C’est également durant cette même année 2018 que la marque enregistre une perte totalisant cette fois 1 274 571 euros. 462 000 euros de plus que l’année précédente. On pourrait penser que voir l’entreprise saigner à blanc pousserait les propriétaires à arrêter de jeter de l’argent pour les clips vidéos abscons mais il n’en est rien. La marque entretient des liens avec Pointure, qui est l’un des principaux média qu’elle utilise pour communiquer. Pointure qui est un magazine de niche, qui s’adresse surtout aux calcéophiles  de salon sans aucun savoir technique et dont la principale caractéristique est d’avoir plus d’argent que de bon goût. En collaboration avec Pointure et la société sœur de Loding, Mario Dessuti le clip suivant est réalisé :

Musique catchy, mépris des responsabilité, diversité inclusive mettant en scène les prix Nobels de demain dans leurs tenues de ploucs. L’un fait du skateboard, l’autre semble prit de convulsions ou exécute des danses ethniques, on ne sait pas très bien. La cible est clairement jeune, sauf que les jeunes ne lisent pas Pointure et les mannequins présent dans la vidéo n’existent que sur Instagram ou dans l’imaginaire des gauchistes mondialistes. La réalité est autre, mais les publicitaires ont leur vision du monde.

Plongé dans une situation économique déjà critique Loding est frappé de plein fouet par la fermeture des boutiques, le cœur de son système de vente, et se retrouve dans une impasse. La solution ? Faire un nouveau clip vidéo pardi. Cette fois la marque est à la recherche de nouveaux investisseurs.

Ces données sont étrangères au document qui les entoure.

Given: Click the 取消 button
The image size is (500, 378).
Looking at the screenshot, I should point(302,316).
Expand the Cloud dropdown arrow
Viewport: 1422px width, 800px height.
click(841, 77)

Musique dramatique avec des violons de rigueur, images de boutiques de luxe, de tranchets et d’usine en Inde... la marque se prend à son propre rêve d’être un ambassadeur du luxe. L’effort est pathétique et désespéré.

Quel avenir pour la marque ?

Loding n’ont jamais été en mesure de comprendre les enjeux ni de la communication ni de l’internet. Ils se sont retrouvés prisonniers d’un système commercial basé sur la franchise daté difficile à restructurer à cause de sa lourdeur et de sa rigidité. Les gestionnaires ont été incapable d’anticiper les changements clés qui ont impacté leur secteur, que ce soit avec Loding comme avec sa société sœur Mario Dessuti et payent aujourd’hui le prix de plusieurs années passées dans l’incapacité de redresser la situation. La procédure de sauvegarde dont Loding fait l’objet va tout d’abord comporter une phase d’observation qui peut durer jusqu’à 6 mois, renouvelables. Un plan de sauvegarde sera ensuite proposé pour sauver la société. Peu importe le contenu du plan il ne fait aucun doute que Loding est amené à changer de façon radicale, pour le meilleur ou pour le pire.